+++ INPUT DATA

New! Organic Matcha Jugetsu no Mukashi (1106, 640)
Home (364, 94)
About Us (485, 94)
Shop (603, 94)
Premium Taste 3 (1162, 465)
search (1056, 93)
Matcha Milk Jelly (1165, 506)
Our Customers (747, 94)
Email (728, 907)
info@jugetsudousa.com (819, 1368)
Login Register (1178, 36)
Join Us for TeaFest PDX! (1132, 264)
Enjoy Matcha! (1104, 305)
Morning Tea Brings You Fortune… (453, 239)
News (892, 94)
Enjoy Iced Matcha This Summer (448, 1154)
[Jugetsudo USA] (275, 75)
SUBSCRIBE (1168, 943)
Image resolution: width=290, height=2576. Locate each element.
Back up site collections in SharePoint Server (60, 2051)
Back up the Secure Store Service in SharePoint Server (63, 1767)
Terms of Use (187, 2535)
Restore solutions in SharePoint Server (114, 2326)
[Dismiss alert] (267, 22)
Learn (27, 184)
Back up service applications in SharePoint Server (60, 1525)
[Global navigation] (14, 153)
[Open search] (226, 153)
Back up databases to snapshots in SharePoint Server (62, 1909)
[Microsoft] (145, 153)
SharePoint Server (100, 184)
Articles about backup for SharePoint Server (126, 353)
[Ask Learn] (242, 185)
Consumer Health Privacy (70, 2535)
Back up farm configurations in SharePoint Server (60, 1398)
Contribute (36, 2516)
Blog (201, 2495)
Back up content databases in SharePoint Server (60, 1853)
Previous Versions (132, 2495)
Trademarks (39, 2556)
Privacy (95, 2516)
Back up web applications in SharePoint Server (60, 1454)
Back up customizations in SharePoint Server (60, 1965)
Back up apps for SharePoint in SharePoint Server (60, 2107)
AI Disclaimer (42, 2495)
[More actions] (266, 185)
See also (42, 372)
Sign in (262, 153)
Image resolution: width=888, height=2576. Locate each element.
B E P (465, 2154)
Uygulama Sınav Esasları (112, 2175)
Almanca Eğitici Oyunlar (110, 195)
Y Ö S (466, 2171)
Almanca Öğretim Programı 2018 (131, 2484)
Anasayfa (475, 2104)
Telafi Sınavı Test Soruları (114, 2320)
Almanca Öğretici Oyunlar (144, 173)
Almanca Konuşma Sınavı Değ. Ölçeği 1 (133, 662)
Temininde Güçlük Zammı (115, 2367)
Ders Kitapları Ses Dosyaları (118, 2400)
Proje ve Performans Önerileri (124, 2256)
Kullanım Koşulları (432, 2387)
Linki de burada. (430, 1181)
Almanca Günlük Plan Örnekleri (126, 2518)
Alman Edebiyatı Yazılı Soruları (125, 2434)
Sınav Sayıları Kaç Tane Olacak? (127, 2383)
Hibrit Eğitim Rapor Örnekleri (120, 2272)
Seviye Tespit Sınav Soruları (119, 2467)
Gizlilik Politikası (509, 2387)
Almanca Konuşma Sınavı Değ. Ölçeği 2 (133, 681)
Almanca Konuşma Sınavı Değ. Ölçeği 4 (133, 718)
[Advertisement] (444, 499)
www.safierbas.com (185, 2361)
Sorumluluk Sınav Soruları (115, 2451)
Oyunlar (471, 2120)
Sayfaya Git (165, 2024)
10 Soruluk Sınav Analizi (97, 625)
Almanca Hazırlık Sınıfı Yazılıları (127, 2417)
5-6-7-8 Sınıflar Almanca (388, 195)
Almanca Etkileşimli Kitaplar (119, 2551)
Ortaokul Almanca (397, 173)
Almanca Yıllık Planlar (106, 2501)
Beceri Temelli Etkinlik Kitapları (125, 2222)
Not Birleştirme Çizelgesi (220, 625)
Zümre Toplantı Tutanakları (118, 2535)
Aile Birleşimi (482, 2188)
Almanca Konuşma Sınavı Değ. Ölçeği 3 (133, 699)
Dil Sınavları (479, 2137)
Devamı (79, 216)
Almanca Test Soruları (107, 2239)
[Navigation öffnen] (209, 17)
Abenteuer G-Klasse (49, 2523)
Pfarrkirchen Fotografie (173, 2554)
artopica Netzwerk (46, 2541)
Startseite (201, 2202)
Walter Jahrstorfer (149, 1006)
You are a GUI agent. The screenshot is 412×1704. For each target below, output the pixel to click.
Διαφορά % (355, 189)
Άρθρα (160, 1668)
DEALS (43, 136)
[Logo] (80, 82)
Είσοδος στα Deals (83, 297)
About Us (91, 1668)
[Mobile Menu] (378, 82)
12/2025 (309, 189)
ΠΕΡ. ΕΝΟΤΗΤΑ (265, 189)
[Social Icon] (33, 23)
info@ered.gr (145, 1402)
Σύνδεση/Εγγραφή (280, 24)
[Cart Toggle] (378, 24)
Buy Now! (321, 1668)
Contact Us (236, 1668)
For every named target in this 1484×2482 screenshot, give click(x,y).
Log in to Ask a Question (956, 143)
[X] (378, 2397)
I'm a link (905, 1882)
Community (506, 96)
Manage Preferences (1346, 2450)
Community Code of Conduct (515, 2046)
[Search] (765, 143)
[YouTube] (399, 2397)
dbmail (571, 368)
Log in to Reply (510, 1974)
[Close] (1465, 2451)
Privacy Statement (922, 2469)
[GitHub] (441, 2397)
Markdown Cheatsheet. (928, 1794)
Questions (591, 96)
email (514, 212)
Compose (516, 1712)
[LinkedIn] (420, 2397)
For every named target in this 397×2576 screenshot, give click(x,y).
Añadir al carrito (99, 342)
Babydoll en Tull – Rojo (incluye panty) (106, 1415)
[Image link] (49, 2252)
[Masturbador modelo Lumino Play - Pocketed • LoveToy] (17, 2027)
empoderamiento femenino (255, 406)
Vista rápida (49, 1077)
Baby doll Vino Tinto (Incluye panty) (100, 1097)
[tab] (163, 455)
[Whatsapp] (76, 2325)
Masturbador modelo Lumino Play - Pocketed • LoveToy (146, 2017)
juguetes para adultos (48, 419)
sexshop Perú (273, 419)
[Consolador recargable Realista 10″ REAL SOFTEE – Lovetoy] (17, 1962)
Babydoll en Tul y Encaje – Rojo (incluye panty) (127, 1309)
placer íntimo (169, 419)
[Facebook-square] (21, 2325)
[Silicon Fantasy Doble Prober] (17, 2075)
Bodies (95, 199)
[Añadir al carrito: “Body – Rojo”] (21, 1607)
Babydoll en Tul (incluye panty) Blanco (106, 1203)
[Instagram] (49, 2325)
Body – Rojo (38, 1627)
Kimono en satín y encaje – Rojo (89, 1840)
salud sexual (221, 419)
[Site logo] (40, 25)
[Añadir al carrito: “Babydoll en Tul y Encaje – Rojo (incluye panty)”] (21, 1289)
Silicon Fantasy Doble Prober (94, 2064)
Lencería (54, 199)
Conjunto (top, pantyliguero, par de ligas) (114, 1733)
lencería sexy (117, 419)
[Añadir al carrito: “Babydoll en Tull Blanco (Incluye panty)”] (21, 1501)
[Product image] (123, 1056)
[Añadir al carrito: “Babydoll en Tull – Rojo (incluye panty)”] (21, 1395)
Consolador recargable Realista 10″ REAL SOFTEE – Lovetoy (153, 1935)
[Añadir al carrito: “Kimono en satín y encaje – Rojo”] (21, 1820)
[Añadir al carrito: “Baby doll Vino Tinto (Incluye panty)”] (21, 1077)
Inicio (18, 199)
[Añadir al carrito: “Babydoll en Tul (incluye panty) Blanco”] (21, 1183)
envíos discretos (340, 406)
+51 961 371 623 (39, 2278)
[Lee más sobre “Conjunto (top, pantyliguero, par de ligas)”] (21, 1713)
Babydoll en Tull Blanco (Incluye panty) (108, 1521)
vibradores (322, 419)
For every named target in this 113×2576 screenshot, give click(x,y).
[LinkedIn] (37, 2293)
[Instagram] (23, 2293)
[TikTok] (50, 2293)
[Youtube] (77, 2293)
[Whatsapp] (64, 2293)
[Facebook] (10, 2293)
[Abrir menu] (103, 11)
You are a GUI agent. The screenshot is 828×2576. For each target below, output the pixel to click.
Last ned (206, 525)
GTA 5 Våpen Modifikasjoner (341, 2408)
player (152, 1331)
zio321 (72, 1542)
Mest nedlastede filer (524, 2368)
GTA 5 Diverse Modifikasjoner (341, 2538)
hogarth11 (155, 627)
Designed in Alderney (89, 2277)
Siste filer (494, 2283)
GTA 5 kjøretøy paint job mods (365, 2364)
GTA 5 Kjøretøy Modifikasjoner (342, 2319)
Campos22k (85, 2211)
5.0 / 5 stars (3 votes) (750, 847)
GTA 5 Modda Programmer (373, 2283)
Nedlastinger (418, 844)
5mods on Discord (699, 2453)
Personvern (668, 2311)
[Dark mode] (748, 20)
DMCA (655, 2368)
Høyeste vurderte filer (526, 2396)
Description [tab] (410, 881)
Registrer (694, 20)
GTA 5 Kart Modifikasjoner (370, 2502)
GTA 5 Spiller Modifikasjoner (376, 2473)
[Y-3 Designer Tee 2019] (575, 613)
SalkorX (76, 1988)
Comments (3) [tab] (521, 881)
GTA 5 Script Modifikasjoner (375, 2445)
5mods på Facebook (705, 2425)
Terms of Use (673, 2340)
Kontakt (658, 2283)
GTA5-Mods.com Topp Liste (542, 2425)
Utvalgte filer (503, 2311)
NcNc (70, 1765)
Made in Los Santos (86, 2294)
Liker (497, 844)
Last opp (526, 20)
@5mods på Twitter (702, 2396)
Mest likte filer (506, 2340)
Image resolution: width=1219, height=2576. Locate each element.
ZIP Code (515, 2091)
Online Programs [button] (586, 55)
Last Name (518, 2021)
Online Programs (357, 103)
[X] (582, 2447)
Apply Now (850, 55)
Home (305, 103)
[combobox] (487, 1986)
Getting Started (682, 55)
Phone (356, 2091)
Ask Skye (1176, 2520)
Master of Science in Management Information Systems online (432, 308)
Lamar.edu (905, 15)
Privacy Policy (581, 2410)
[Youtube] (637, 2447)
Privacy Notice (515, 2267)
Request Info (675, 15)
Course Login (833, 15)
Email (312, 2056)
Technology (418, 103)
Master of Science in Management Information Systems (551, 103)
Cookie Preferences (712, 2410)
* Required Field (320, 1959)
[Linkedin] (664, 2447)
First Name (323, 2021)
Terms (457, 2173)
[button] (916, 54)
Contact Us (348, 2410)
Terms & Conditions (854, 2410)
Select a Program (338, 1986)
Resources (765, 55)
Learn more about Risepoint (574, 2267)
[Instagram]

++++++

- [WHAT YOU HAVE TO DO]:
The answer should be a single number: the count of lines in the records that hold the string "every".

- [EXPECTED ANSWER]:
3